**Task to complete**
Among the entries below, find the lines that hold the word "pixels" and report them.
[Data for this exercise — start]
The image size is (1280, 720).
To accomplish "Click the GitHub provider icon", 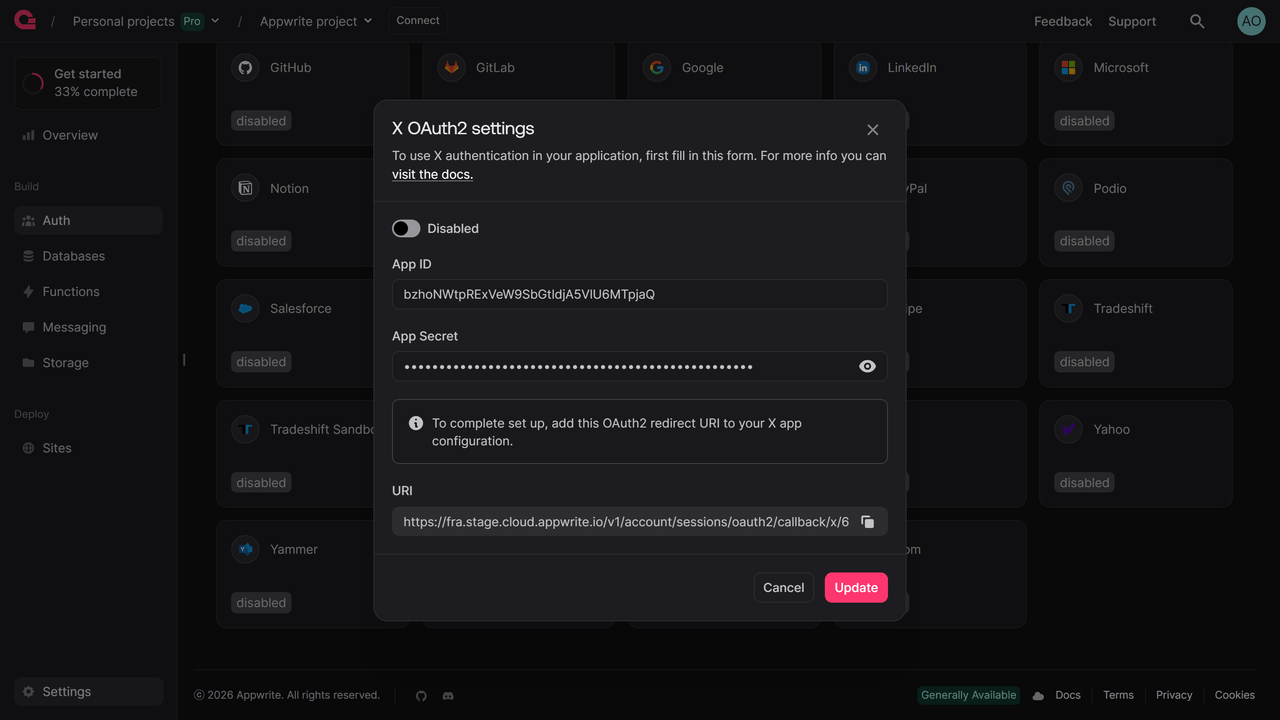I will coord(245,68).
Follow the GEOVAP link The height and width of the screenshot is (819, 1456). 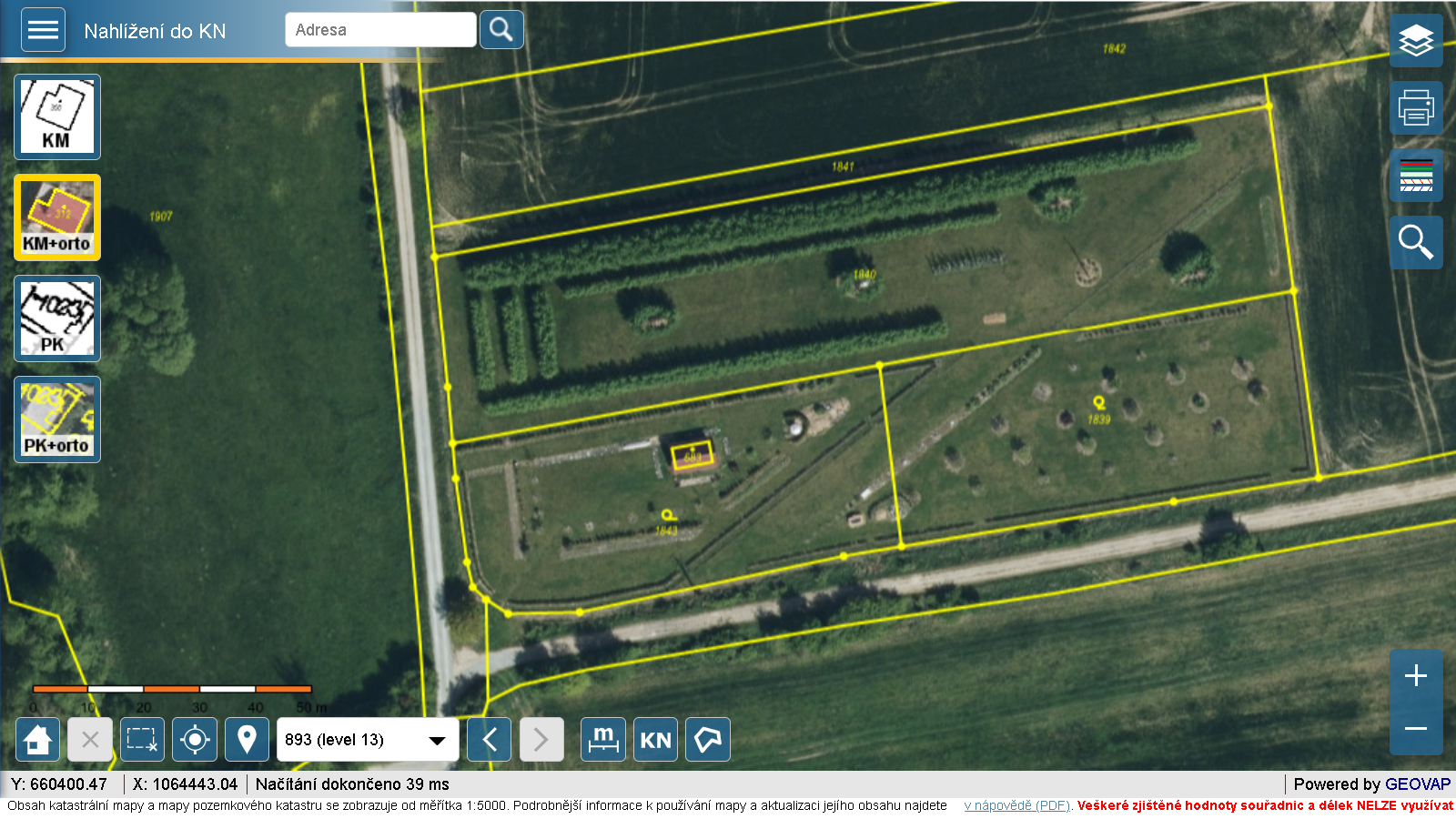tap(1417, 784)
[Data for this exercise — finish]
[Data for this exercise — start]
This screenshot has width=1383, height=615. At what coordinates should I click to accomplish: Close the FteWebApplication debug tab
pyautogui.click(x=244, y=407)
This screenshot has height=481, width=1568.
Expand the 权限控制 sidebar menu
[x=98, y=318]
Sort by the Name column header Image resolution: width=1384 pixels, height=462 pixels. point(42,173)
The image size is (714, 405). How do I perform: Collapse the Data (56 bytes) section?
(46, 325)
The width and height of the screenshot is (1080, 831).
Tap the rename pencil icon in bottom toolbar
[Data for this exercise — finish]
[Data for this exercise — start]
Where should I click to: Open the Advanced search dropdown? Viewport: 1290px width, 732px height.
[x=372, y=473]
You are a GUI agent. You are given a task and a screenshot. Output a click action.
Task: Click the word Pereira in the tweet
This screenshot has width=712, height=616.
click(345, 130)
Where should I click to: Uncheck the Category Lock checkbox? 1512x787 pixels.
[Data for this exercise — finish]
**Reply to the task**
Sort by the Name column header Image resolution: width=1384 pixels, height=462 pixels. point(42,173)
Where should I click to: Uncheck the Category Lock checkbox? 1512x787 pixels.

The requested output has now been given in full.